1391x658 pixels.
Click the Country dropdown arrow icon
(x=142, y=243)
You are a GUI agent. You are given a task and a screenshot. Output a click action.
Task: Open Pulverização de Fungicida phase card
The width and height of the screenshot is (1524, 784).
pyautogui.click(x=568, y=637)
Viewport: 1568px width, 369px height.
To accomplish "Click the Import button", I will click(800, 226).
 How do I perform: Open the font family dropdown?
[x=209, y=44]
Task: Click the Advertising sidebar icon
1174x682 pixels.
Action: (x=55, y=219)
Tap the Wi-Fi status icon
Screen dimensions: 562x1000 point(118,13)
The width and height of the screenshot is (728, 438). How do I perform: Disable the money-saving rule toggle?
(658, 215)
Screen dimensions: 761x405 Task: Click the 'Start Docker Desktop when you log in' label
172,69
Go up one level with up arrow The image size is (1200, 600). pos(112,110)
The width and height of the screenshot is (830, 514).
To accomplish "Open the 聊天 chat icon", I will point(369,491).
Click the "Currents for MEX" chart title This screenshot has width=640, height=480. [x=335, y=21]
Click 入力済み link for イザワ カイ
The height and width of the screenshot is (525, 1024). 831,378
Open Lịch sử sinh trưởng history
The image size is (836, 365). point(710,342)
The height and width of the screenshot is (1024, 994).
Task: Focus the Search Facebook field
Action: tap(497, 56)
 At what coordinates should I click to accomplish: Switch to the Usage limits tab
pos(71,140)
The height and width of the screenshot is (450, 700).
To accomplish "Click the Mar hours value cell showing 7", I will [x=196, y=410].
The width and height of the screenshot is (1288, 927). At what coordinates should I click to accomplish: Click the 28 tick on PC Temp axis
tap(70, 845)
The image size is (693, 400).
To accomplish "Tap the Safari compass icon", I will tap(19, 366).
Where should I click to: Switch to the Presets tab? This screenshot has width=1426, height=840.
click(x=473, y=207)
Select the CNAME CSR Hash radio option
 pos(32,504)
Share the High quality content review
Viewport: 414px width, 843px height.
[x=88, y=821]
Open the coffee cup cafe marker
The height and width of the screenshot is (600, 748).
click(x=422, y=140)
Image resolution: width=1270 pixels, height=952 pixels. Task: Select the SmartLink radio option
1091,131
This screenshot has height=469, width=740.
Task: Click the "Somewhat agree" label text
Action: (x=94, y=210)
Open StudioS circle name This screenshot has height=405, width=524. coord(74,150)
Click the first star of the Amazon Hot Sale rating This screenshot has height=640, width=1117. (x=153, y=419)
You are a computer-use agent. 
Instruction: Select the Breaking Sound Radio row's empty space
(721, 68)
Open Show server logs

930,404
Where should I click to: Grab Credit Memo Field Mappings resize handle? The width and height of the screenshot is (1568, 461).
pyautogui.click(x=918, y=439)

* _Problem statement_
Every line above should be transcribed exactly.

* _Result of the task_
1391x658 pixels.
Click the Country dropdown arrow icon
(x=142, y=243)
You are a GUI agent. You are given a task and a screenshot. Output a click action.
Task: Open Pulverização de Fungicida phase card
The width and height of the screenshot is (1524, 784).
pyautogui.click(x=568, y=637)
Viewport: 1568px width, 369px height.
To accomplish "Click the Import button", I will click(800, 226).
 How do I perform: Open the font family dropdown?
[x=209, y=44]
Task: Click the Advertising sidebar icon
1174x682 pixels.
Action: (x=55, y=219)
Tap the Wi-Fi status icon
Screen dimensions: 562x1000 point(118,13)
The width and height of the screenshot is (728, 438). How do I perform: Disable the money-saving rule toggle?
(658, 215)
Screen dimensions: 761x405 Task: Click the 'Start Docker Desktop when you log in' label
172,69
Go up one level with up arrow The image size is (1200, 600). pos(112,110)
The width and height of the screenshot is (830, 514).
To accomplish "Open the 聊天 chat icon", I will point(369,491).
Click the "Currents for MEX" chart title This screenshot has width=640, height=480. [x=335, y=21]
Click 入力済み link for イザワ カイ
The height and width of the screenshot is (525, 1024). 831,378
Open Lịch sử sinh trưởng history
The image size is (836, 365). point(710,342)
The height and width of the screenshot is (1024, 994).
Task: Focus the Search Facebook field
Action: tap(497, 56)
 At what coordinates should I click to accomplish: Switch to the Usage limits tab
pos(71,140)
The height and width of the screenshot is (450, 700).
To accomplish "Click the Mar hours value cell showing 7", I will [x=196, y=410].
The width and height of the screenshot is (1288, 927). At what coordinates should I click to accomplish: Click the 28 tick on PC Temp axis
tap(70, 845)
The image size is (693, 400).
To accomplish "Tap the Safari compass icon", I will tap(19, 366).
Where should I click to: Switch to the Presets tab? This screenshot has width=1426, height=840.
click(x=473, y=207)
Select the CNAME CSR Hash radio option
 pos(32,504)
Share the High quality content review
Viewport: 414px width, 843px height.
[x=88, y=821]
Open the coffee cup cafe marker
The height and width of the screenshot is (600, 748).
click(x=422, y=140)
Image resolution: width=1270 pixels, height=952 pixels. Task: Select the SmartLink radio option
1091,131
This screenshot has height=469, width=740.
Task: Click the "Somewhat agree" label text
Action: (x=94, y=210)
Open StudioS circle name This screenshot has height=405, width=524. coord(74,150)
Click the first star of the Amazon Hot Sale rating This screenshot has height=640, width=1117. (x=153, y=419)
You are a computer-use agent. 
Instruction: Select the Breaking Sound Radio row's empty space
(721, 68)
Open Show server logs

930,404
Where should I click to: Grab Credit Memo Field Mappings resize handle? The width and height of the screenshot is (1568, 461).
pyautogui.click(x=918, y=439)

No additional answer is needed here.